WORK REQUEST:
From first line to last, give the material again unchanged.
# # # #
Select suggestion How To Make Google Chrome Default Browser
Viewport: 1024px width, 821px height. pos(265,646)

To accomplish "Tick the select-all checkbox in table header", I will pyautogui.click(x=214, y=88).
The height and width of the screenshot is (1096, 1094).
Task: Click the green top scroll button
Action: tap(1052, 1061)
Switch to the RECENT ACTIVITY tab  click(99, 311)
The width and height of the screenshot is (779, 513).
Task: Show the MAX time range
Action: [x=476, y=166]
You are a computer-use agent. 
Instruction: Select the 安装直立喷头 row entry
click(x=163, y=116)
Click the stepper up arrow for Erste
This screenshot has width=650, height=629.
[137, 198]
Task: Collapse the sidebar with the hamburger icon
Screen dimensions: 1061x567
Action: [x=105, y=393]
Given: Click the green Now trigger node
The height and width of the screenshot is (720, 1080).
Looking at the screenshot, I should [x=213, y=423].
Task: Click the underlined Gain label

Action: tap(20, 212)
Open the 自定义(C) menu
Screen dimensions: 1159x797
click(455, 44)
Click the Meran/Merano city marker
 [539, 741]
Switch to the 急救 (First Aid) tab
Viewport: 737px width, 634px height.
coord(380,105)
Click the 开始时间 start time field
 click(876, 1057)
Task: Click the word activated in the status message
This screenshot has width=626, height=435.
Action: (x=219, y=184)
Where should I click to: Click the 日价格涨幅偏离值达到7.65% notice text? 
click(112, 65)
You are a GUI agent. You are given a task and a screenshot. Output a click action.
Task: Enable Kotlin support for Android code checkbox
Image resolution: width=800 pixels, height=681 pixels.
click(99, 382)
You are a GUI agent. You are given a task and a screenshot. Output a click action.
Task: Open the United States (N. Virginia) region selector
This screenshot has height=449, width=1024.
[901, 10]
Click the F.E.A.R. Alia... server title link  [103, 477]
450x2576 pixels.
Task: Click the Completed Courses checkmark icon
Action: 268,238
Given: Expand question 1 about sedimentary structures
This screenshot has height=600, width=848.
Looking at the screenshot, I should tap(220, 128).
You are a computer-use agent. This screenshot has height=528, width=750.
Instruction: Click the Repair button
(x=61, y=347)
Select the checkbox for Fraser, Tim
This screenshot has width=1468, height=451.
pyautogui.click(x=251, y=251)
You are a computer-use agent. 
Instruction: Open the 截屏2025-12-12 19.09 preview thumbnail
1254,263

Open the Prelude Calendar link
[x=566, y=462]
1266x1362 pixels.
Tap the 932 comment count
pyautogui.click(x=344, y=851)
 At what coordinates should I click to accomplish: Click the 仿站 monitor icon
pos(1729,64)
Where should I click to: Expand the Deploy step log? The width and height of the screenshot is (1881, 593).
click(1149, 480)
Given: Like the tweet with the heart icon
# # # #
WRITTEN ANSWER:
Select suggestion How To Make Google Chrome Default Browser
Viewport: 1024px width, 821px height. pos(265,646)

To accomplish "Tick the select-all checkbox in table header", I will pyautogui.click(x=214, y=88).
The height and width of the screenshot is (1096, 1094).
Task: Click the green top scroll button
Action: tap(1052, 1061)
Switch to the RECENT ACTIVITY tab  click(99, 311)
The width and height of the screenshot is (779, 513).
Task: Show the MAX time range
Action: [x=476, y=166]
You are a computer-use agent. 
Instruction: Select the 安装直立喷头 row entry
click(x=163, y=116)
Click the stepper up arrow for Erste
This screenshot has width=650, height=629.
[137, 198]
Task: Collapse the sidebar with the hamburger icon
Screen dimensions: 1061x567
Action: [x=105, y=393]
Given: Click the green Now trigger node
The height and width of the screenshot is (720, 1080).
Looking at the screenshot, I should [x=213, y=423].
Task: Click the underlined Gain label

Action: tap(20, 212)
Open the 自定义(C) menu
Screen dimensions: 1159x797
click(455, 44)
Click the Meran/Merano city marker
 [539, 741]
Switch to the 急救 (First Aid) tab
Viewport: 737px width, 634px height.
coord(380,105)
Click the 开始时间 start time field
 click(876, 1057)
Task: Click the word activated in the status message
This screenshot has width=626, height=435.
Action: (x=219, y=184)
Where should I click to: Click the 日价格涨幅偏离值达到7.65% notice text? 
click(112, 65)
You are a GUI agent. You are given a task and a screenshot. Output a click action.
Task: Enable Kotlin support for Android code checkbox
Image resolution: width=800 pixels, height=681 pixels.
click(99, 382)
You are a GUI agent. You are given a task and a screenshot. Output a click action.
Task: Open the United States (N. Virginia) region selector
This screenshot has height=449, width=1024.
[901, 10]
Click the F.E.A.R. Alia... server title link  [103, 477]
450x2576 pixels.
Task: Click the Completed Courses checkmark icon
Action: 268,238
Given: Expand question 1 about sedimentary structures
This screenshot has height=600, width=848.
Looking at the screenshot, I should tap(220, 128).
You are a computer-use agent. This screenshot has height=528, width=750.
Instruction: Click the Repair button
(x=61, y=347)
Select the checkbox for Fraser, Tim
This screenshot has width=1468, height=451.
pyautogui.click(x=251, y=251)
You are a computer-use agent. 
Instruction: Open the 截屏2025-12-12 19.09 preview thumbnail
1254,263

Open the Prelude Calendar link
[x=566, y=462]
1266x1362 pixels.
Tap the 932 comment count
pyautogui.click(x=344, y=851)
 At what coordinates should I click to accomplish: Click the 仿站 monitor icon
pos(1729,64)
Where should I click to: Expand the Deploy step log? The width and height of the screenshot is (1881, 593).
click(1149, 480)
Given: Like the tweet with the heart icon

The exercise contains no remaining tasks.